Total costs were $664,083 for epoetin alfa, $29,007 for G-CSF, and $12,644 for transfusions.
The total cost of treating hepatitis C was higher for the 65 patients who achieved sustained viral response than for the 82 who did not ($6.33 vs $5.24 million).
The median cost per patient was $83,509. The researchers multiplied that by the reciprocal of the 44% sustained viral response (2.27), and arrived at $188,859 per response.
The cost per sustained viral response was lower for treatment-naïve than for previously treated patients ($158,403 vs $199,134). For patients with advanced liver fibrosis, the cost was $185,484. For those with less severe fibrosis, the cost jumped to $256,977, Bichoupan reported.
He pointed out that this study started when telaprevir had just reached the market, and that outcomes might improve over time with better strategies for preventing adverse events.
Dr. Branch told Medscape Medical News that these data can't determine whether nearly $200,000 per sustained viral response is cost-effective, because not enough is known about the cost savings associated with such a response.
Other investigators have compared health costs for patients who achieve a sustained viral response with costs for patients with chronic hepatitis C infection. However, "this is not the best way to do the analysis because patients who achieve a sustained viral response may be healthier than patients who do not," Dr. Branch noted.

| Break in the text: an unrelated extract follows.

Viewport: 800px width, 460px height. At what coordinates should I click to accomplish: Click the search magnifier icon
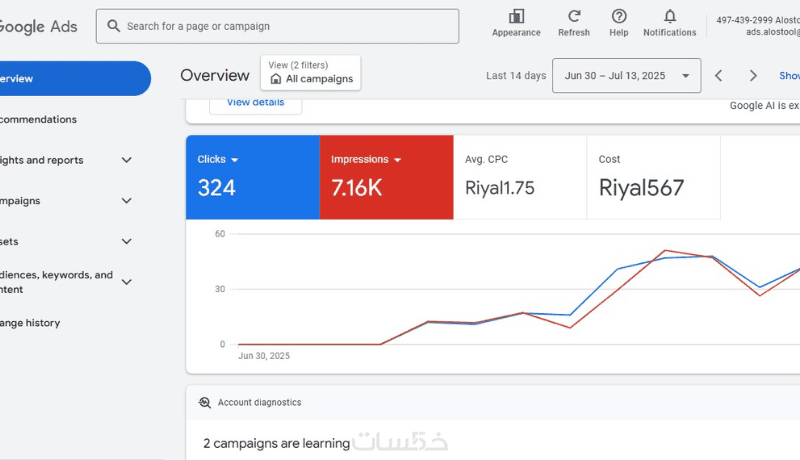click(x=114, y=26)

Dr. Saab said he agrees that the cost figures are likely to improve as experience with the drugs increases. However, he noted that telaprevir will likely disappear soon after the expected FDA approval of simeprevir and sofosbuvir.
Dr. Branch echoed this opinion. Telaprevir-based regimens "are only appropriate for patients who cannot wait even a few months for newer regimens to complete the FDA review and approval process," she said.
This study was supported in part by Gilead Sciences, the National Institute of Drug Abuse, and the National Institute of Diabetes and Digestive and Kidney Diseases. Dr. Saab is a consultant to Bristol-Myers Squibb.
The Liver Meeting 2013: American Association for the Study of Liver Diseases (AASLD). Abstract 244. Presented on November 5, 2013.